When the British boyband split up in 1996, the press conference was broadcast live. During the Q&A, a journalist from BBC Manchester told the sombre group: “We’ve just had a 14-year-old fan phone in tears. What’s your message to her?” Looking a little befuddled, Mark Owen replied: “Erm … we’re sorry, I suppose.”

Tears were the least of it. I vividly remember being in my classroom, nearly as shellshocked as Owen was, as my classmates held an impromptu vigil before registration. A shrine developed outside HMV on Oxford Street, complete with candles. The Samaritans set up a hotline to counsel distraught fans. Schools held special assemblies for pastoral care. “Tears aren’t worth shedding for us four,” Owen added. “It isn’t the end for us, d’you know what I mean?”

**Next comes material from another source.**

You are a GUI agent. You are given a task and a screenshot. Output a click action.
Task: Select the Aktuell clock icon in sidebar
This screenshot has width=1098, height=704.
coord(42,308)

Perhaps partly because of this outsized reaction, when One Direction split up in 2016 it was couched as an “indefinite hiatus”. In online communities, “you weren’t allowed to call it a breakup,” one fan recalled on Reddit. “It was strictly a hiatus and it was strictly so they could travel and chill on a beach, not because they wanted to pursue solo projects.” In retrospect, the intensity of this denial is understandable: these breakup moments were, for different generations, the first time many girls had dealt with the loss of something they loved.

Boybands have a surreal and fascinating position in many young girls’ lives. Softly, handsomely, they guide us through our first experience of romantic love. Big eyes looking up from under perfect hair, humbly asking you to be their girl – at a time when no one is actually asking us that, because we are awkward teenagers whose hair refuses to behave and we have just got our first periods. They wink and grin at us in music videos, assuring us they are sharing all of this with them.

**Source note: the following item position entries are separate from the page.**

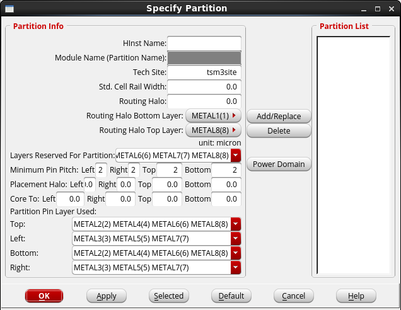Open the Power Domain settings
This screenshot has width=401, height=310.
point(279,164)
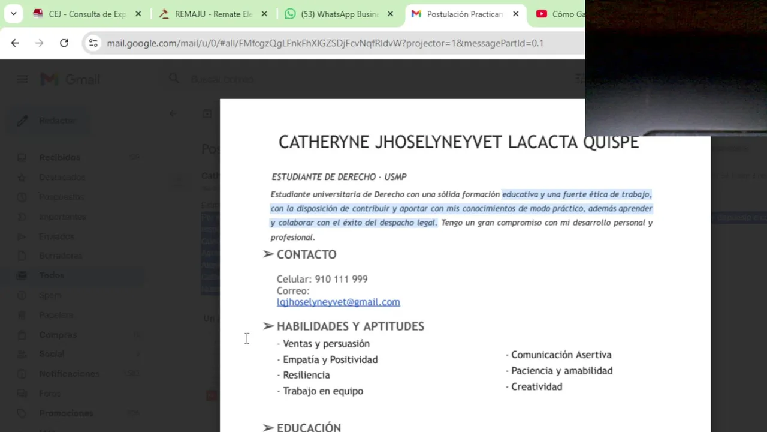This screenshot has width=767, height=432.
Task: Click the search magnifier icon in Gmail
Action: pos(174,79)
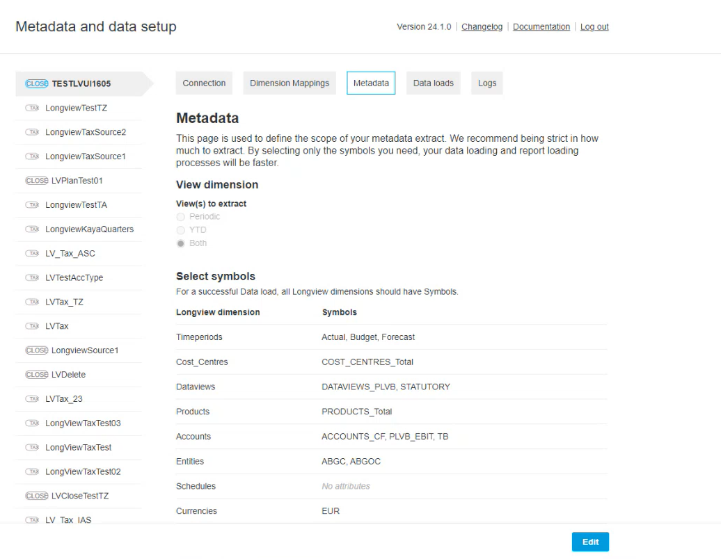This screenshot has width=721, height=559.
Task: Select the Both view radio button
Action: 181,243
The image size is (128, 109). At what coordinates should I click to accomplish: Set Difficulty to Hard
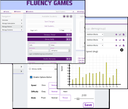coord(65,91)
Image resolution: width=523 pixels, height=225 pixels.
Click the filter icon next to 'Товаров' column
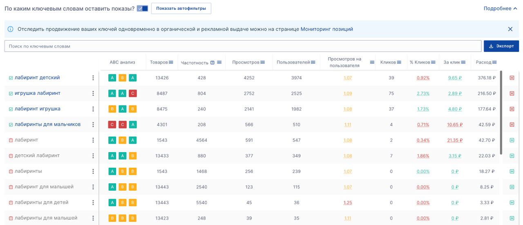(x=171, y=62)
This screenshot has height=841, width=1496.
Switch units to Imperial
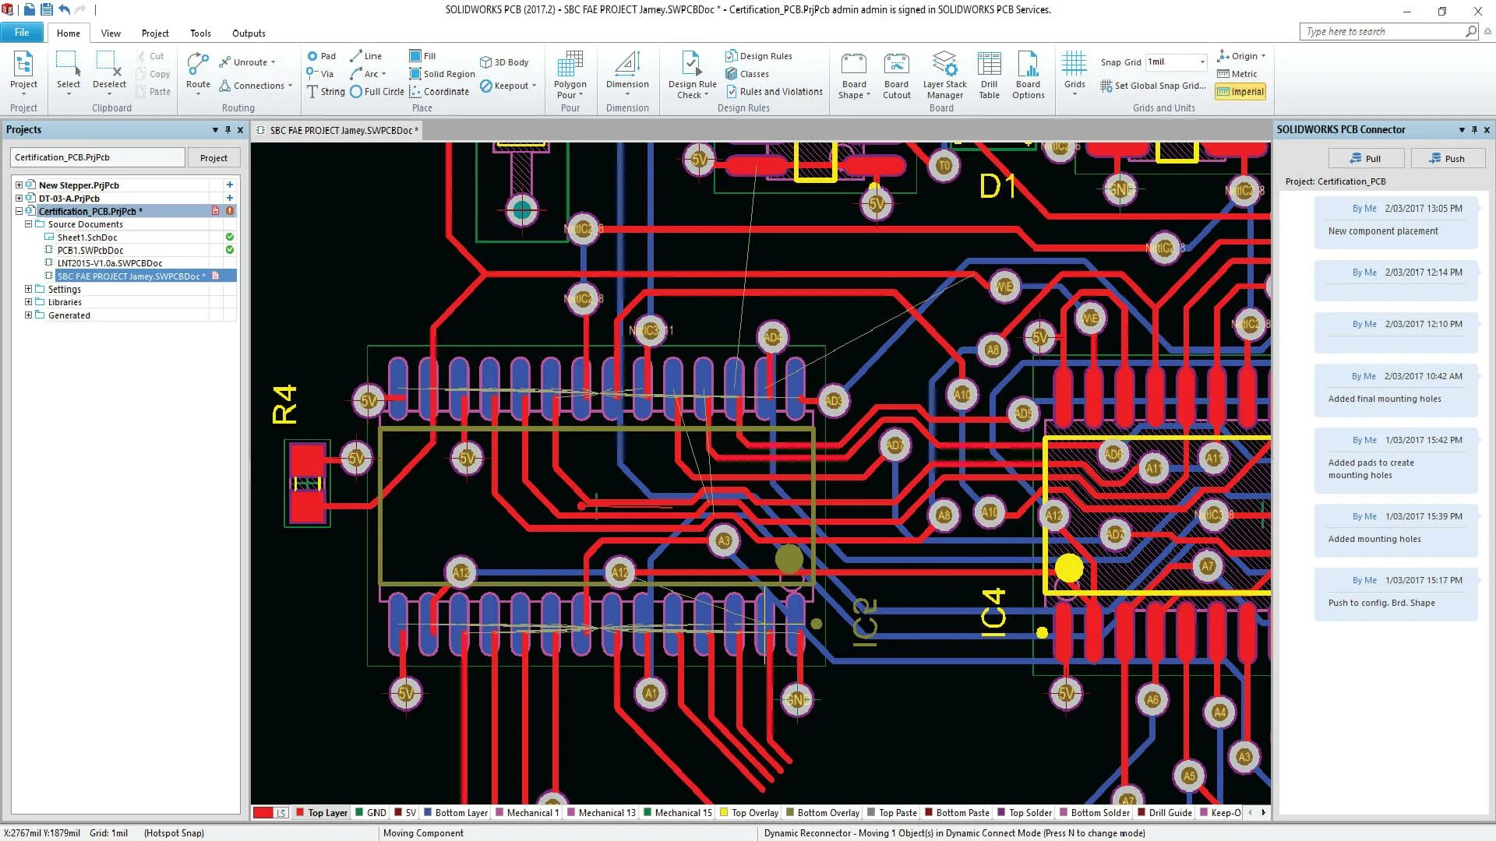(x=1240, y=92)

One Direction performing live in 2012. Photograph: Scott Barbour/Getty Images

Much dismissed by Serious Music Fans, the songs are often incredible – precision engineered by top songwriters to romance swathes of people while sounding as if they are aimed just at you. They gently promise us that we are beautiful even if we don’t know it, that everything else will be OK as long as we love them, that one day someone will obsess sorrowfully over the lipstick mark we left on a coffee cup. Who doesn’t want that? And between the romance, there is dancing, there are in-jokes, there are killer hooks.

We live in a patriarchal society and even if you don’t have the language to describe it as that, you feel the effects. When grown men leer at adolescent girls and misogyny is a fact of life, boybands offer a different option, even if it isn’t real. They are clean, sweet, palatable. When the men around you are being gross or condescending, five pleasant lads larking about on stage and singing about their feelings is a potent alternative – even a hoped-for ideal.

Liam Payne’s death, so stark and horribly real, induces a much more traditional feeling of grief than the one experienced in the wake of a boyband breakup. This is the loss of someone many women once loved – as with my Take That experience, that love was not synthetic or simulated, but embodied and real. For former One Direction fans there are other, parallel strands of grief: for the irreversible loss of the original much-loved quintet, and perhaps for the absurdly passionate girl they used to be. When you love a boyband in adolescence, you love them with your whole heart. People are often quick to sneer at “hysterical” screaming female fans, but these girls are in the throes of natural feelings that adulthood often teaches us to muffle. And when boybands break up, and break our hearts, we learn something for when stronger grief visits us.